YOUR TASK
Lines containing "deuxième": state how many there are in these entries, and write only that number.

(Stored items)
• • • •

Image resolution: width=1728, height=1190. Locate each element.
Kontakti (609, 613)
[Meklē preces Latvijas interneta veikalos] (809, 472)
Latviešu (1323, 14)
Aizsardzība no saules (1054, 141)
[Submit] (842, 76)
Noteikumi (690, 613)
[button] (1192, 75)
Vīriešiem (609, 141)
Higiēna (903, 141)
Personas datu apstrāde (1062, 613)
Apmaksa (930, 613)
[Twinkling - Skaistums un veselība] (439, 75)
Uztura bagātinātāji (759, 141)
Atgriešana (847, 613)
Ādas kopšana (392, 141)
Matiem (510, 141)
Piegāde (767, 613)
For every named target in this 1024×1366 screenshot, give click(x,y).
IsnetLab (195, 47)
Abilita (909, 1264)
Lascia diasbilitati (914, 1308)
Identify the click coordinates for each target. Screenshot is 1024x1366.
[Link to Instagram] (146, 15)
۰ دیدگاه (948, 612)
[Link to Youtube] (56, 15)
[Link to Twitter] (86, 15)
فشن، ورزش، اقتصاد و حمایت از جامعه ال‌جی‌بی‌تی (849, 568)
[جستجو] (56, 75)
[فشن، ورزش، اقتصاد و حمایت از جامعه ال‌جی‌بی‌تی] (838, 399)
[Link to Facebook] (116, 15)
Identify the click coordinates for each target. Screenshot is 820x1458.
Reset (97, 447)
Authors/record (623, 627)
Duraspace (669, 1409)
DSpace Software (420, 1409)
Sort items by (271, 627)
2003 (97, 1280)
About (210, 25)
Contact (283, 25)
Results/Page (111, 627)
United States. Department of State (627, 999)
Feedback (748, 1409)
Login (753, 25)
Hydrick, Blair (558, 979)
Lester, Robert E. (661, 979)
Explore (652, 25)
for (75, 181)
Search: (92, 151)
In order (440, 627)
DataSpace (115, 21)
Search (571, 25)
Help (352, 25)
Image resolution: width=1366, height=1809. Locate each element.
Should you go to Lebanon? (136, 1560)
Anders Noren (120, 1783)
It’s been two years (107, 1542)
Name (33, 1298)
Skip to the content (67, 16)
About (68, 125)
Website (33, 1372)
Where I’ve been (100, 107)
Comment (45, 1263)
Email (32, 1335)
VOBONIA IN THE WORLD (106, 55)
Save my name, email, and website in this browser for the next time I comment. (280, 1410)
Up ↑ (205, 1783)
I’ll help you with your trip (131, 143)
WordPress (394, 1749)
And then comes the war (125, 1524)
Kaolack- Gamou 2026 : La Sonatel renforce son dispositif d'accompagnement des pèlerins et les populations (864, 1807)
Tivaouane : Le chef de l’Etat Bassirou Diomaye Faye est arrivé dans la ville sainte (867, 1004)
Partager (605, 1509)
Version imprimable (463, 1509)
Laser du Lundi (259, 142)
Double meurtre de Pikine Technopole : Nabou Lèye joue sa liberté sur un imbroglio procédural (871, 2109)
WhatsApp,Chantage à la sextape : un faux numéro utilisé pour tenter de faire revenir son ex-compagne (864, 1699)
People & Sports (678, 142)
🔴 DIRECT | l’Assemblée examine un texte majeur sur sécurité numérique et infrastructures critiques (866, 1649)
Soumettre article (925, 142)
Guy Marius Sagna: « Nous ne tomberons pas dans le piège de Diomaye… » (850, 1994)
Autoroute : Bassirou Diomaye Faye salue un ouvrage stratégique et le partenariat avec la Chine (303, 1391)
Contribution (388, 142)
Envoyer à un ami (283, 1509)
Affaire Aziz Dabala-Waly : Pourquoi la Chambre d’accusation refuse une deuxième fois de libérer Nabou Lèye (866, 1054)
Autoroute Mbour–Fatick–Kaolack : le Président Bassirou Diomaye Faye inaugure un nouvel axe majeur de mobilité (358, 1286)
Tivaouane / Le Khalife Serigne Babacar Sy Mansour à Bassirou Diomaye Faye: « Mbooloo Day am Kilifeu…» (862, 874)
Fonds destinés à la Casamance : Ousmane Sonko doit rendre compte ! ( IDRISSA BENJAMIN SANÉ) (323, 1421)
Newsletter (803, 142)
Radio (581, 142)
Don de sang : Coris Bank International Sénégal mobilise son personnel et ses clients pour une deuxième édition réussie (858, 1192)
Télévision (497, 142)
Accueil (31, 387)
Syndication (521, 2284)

• • • •

TASK ANSWER
2